While artificial intelligence (AI)-powered language models (LLMs) are often praised for their ability to provide rapid and comprehensive medical knowledge, new research has revealed that these systems can make mistakes even with simple ethical questions. A joint study from Mount Sinai School of Medicine and Kibbutz Rabin Medical Center in Israel found that even the most advanced models, including ChatGPT, made biased or incorrect decisions in basic ethical scenarios (https://www.sciencedaily.com/releases/2025/07/250723045711.htm). Inspired by Daniel Kahneman’s Thinking, Fast, and Slow (https://en.wikipedia.org/wiki/Thinking,_Fast_and_Slow), the researchers slightly modified classic puzzles in medical ethics—such as the “surgeon’s son” paradox (https://www.apm.org.uk/blog/understanding-unconscious-bias-a-silver-bullet-for-equality/). For example, in a scenario where the father is a surgeon but his gender is not specified, the model was expected to assume the woman is the surgeon, but it sometimes made sexist assumptions.
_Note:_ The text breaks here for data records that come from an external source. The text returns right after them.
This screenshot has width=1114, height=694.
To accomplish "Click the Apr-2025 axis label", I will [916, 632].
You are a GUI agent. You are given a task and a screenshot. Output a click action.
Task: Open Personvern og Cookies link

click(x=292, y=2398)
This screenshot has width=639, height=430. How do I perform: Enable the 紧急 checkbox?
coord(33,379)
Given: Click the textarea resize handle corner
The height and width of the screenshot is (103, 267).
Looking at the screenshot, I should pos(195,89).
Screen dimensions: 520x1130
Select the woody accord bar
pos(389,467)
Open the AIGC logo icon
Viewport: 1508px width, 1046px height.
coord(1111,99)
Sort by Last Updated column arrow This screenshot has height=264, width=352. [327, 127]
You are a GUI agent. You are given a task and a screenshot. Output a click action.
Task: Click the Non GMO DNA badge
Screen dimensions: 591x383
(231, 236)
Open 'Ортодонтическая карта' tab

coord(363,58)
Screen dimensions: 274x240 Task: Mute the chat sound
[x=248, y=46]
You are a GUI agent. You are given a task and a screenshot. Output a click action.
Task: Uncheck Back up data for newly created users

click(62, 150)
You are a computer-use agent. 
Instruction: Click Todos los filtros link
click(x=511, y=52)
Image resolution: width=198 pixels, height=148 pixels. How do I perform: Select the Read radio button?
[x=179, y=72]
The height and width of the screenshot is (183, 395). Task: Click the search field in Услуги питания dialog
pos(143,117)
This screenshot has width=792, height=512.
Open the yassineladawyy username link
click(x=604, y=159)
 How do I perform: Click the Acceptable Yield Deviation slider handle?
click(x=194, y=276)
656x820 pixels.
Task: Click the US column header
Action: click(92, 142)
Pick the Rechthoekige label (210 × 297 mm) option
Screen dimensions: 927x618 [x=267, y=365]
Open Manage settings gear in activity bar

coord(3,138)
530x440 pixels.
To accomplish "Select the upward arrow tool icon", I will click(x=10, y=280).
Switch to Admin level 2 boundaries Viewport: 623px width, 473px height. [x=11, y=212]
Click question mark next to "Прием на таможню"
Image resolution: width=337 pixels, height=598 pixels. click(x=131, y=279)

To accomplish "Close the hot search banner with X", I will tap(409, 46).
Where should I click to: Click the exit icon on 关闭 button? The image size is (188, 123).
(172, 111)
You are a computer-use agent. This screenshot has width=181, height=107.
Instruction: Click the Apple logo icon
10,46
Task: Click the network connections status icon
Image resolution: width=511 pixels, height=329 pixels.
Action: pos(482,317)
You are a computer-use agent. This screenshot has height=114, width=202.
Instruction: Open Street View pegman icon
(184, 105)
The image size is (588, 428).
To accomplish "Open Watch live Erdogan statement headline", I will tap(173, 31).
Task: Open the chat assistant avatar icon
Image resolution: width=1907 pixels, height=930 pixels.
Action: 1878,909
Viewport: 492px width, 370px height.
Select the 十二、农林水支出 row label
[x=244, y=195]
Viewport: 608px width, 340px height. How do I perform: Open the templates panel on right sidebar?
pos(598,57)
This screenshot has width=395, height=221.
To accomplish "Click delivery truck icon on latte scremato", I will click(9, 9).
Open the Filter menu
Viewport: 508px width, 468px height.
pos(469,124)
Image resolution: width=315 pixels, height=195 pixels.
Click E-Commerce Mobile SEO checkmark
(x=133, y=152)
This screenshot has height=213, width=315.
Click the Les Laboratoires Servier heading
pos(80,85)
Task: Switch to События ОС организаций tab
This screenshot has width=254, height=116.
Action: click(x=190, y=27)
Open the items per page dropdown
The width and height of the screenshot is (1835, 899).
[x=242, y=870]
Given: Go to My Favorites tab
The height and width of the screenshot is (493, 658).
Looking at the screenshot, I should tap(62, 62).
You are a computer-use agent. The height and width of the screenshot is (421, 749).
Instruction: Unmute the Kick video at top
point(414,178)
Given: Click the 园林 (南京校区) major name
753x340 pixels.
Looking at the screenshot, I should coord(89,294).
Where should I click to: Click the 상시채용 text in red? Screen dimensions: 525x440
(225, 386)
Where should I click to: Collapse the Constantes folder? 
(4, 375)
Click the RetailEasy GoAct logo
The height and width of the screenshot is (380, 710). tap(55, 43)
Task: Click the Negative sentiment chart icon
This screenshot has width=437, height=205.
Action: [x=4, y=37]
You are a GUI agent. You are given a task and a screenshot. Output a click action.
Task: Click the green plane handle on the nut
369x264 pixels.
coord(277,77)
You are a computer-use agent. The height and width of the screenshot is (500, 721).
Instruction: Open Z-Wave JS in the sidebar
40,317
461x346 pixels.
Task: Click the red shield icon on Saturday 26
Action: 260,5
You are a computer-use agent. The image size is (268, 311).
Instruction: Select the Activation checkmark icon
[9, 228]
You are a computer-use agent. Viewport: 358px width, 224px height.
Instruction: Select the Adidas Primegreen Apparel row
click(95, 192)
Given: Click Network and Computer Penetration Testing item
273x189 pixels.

Such hasty and biased decisions were detected in 20–30% of the models.

This demonstrates that AI is not only a tool for imparting knowledge but also capable of actively intervening in the ethical process. However, this intervention carries the risk of misleading.

As Dr. Eyal Klang, one of the study’s authors, points out, healthcare decisions are delicate choices that can save or harm a patient’s life. Therefore, ensuring the reliability of AI systems requires human oversight, clear ethical boundaries, and an awareness of the risk of “fast but wrong” decisions.

While LLMs are powerful in transferring technical knowledge, they can be vulnerable in situations requiring ethical, cultural, or emotional complexity. The reliability of these systems should be questioned, especially in resource-constrained clinical settings or during times of crisis. Despite claims that AI can completely replace the human factor, it appears to fall short in crucial decision-making processes.